The Details Blu-ray Movie, Video Quality  4.5 of 5

The Details features a largely beautiful high definition transfer. Anchor Bay's film-sourced transfer does show one instance of rather noticeable banding across a bright sky and a few soft shots along the way, but otherwise there's zero room for complaint. Details are usually nothing less than striking; there's a variety of shots to open the film -- a platter full of cheese, worm-ridden sod, and so on -- that reveal practically lifelike textures and attention to detail that could only be more realistic in person. Facial and clothing textures are fantastic, too, and every shot of Lila's brick exterior home couldn't be more naturally textured. Colors are vibrant but balanced; the film shows a host of hues that dazzle, particularly under brighter conditions and especially in an operating room where surgical blue cloth looks absolutely marvelous. The darker interior of Lila's home, for instance, isn't so colorful but it does reveal every hue as well as can be expected under the conditions. Neither black levels nor flesh tones stray too far from accurate. The print is free of any imperfections like scratches or dirt. Blu-ray transfers don't get a whole lot snazzier than this.

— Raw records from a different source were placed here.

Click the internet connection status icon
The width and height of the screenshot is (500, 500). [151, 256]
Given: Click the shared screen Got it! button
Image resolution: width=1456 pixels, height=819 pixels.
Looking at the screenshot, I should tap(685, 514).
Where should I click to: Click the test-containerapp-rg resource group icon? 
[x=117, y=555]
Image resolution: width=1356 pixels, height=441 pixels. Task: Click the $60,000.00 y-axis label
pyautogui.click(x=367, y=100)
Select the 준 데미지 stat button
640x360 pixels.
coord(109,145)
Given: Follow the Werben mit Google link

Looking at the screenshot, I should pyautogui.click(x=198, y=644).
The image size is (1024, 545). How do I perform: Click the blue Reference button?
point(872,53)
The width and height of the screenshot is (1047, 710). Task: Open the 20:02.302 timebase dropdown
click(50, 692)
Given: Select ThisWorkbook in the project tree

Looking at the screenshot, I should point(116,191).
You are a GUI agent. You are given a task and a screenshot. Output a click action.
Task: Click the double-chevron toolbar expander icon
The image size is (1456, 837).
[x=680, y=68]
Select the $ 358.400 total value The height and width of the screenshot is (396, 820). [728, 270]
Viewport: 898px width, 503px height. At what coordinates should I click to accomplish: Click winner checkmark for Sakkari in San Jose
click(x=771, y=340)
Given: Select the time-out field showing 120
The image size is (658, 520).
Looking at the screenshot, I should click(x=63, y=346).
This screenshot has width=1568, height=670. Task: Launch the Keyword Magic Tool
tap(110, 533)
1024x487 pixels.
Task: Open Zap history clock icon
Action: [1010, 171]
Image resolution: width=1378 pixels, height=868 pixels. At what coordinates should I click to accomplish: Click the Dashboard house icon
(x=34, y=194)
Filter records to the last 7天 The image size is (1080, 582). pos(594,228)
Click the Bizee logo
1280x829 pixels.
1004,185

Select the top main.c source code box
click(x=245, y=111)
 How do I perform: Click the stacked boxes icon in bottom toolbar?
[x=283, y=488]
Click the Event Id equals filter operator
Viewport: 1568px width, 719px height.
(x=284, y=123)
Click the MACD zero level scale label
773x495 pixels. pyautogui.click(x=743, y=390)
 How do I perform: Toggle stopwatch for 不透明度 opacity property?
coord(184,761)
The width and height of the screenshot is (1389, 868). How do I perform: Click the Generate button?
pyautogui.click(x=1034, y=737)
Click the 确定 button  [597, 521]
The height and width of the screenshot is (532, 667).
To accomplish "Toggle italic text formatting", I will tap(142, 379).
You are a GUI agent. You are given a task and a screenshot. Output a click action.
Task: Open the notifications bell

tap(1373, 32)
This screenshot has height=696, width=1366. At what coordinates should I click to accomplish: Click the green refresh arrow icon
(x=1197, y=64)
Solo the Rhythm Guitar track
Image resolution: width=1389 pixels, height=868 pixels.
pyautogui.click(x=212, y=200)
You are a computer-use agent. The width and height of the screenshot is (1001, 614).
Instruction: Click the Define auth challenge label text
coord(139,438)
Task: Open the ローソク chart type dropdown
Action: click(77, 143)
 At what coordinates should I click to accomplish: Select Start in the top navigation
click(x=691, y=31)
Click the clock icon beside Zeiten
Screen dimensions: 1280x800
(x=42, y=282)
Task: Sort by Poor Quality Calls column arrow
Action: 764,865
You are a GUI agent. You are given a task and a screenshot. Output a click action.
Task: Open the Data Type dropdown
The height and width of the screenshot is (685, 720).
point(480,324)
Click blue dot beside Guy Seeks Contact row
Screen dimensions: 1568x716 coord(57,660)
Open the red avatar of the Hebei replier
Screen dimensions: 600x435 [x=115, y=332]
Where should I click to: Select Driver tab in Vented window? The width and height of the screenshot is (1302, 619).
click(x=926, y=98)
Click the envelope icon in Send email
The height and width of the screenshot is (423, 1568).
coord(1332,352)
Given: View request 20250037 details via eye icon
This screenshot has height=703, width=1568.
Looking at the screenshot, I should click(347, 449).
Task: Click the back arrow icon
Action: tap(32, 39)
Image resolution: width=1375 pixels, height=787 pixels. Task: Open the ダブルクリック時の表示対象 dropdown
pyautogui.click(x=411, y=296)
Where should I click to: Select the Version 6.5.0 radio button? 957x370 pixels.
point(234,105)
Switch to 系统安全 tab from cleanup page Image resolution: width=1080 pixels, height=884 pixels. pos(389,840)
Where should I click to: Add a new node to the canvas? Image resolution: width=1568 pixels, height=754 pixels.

The Details Blu-ray Movie, Audio Quality  4.5 of 5

The Details delivers a balanced, enjoyable, and sometimes immersive DTS-HD Master Audio 5.1 lossless soundtrack. There's the expectedly fine music clarity, playing smoothly and evenly across the front with light surround support. Minor ambient effects are also clearly delivered. Chirping birds and other small but mood-critical exterior atmospherics are nicely integrated into the track. More robust interior elements, such as the din of a church service or the reverberations inside a basketball court, both naturally immerse the listener and place him or her realistically into both environments. Chapter seven enjoys a good little bit of quality bass, the most pronounced low end element in the entire film. Dialogue, no surprise, plays evenly and with a natural tone from the center speaker. All told, this is a fine lossless soundtrack from Anchor Bay.


The Details Blu-ray Movie, Special Features and Extras  0.5 of 5

The Details contains only an "Alternate Beginning" (SD, 2:06) and an "Alternate Ending" (SD, 4:51).


The Details Blu-ray Movie, Overall Score and Recommendation  3.0 of 5

The Details isn't a perfect movie, but it's a solid entry with its value coming in how absurdly it all comes together. The movie blends surprises and predicability nicely, and it's fascinating to watch how all of the varied pieces come together and fall apart. It's a morally empty movie -- even the good deeds often turn out poorly, though characters do often show some doubt and disappointment in themselves and in one another -- but a unique experience that should satisfy more open-minded viewers, and that's not even considering its distinctive tone that pulls from cartoon and soap opera elements to novel effect. Anchor Bay's Blu-ray release of The Details offers excellent video and audio. The supplements are disappointingly brief. Definitely worth a rental; a lack of massive replay value makes it a bit more difficult to recommend as a purchase.